Abstract
Background
Multiple mechanisms have been proposed that lead to reduced effectiveness of trastuzumab in HER2-positive gastric cancer (GC), yet resistance to trastuzumab remains a challenge in clinics.
Methods
We established trastuzumab-resistant cells and patient-derived xenografts models to measure metabolic levels and vascular density and shape. The HER2-positive GC patient samples were used to determine clinical significance. We also measured protein expression and phosphorylation modifications to determine those alterations related to resistance.
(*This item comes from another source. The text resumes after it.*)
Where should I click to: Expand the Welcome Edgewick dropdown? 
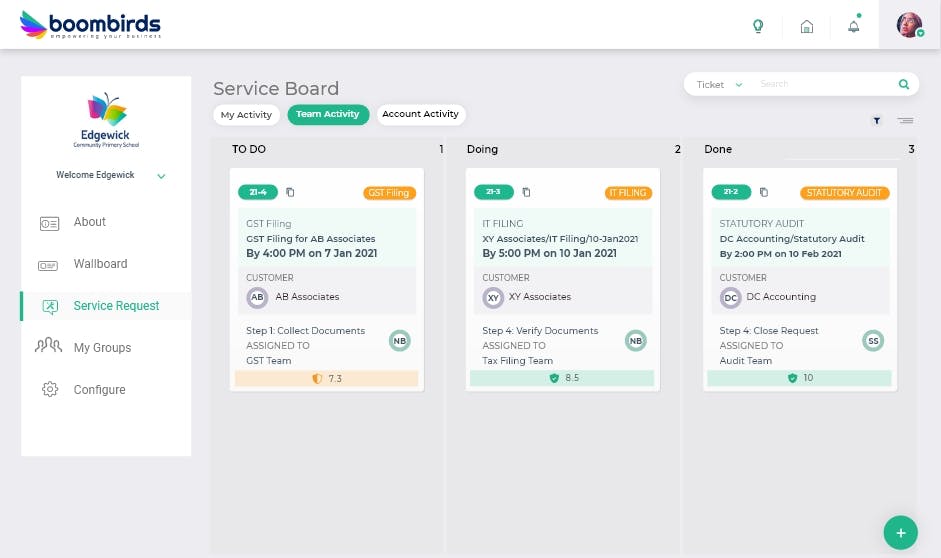pos(161,176)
In vivo studies combining inhibitor of PFKFB3 with trastuzumab corroborated the in vitro findings.
Results
The 6-phosphofructo-2-kinase (PFKFB3)-mediated trastuzumab resistance pathways in HER2-positive GC by activating the glycolytic pathway. We also found vessels are chaotic and destabilised in the tumour during the trastuzumab resistance process. Inhibition of PFKFB3 significantly diminished tumour proliferation and promoted vessel normalisation in the patient-derived xenograft model. Mechanistically, PFKFB3 promoted the secretion of CXCL8 into the tumour microenvironment, and phosphorylated Ser1151 of ERBB2, enhancing the transcription of CXCL8 by activating the PI3K/AKT/NFκB p65 pathway.
Conclusions
Our current findings discover that PFKFB3 inhibitors might be effective tools to overcome adjuvant therapy resistance in HER2-positive GC and reshaping the microenvironment by normalising tumour vessels is a novel strategy to overcome trastuzumab resistance.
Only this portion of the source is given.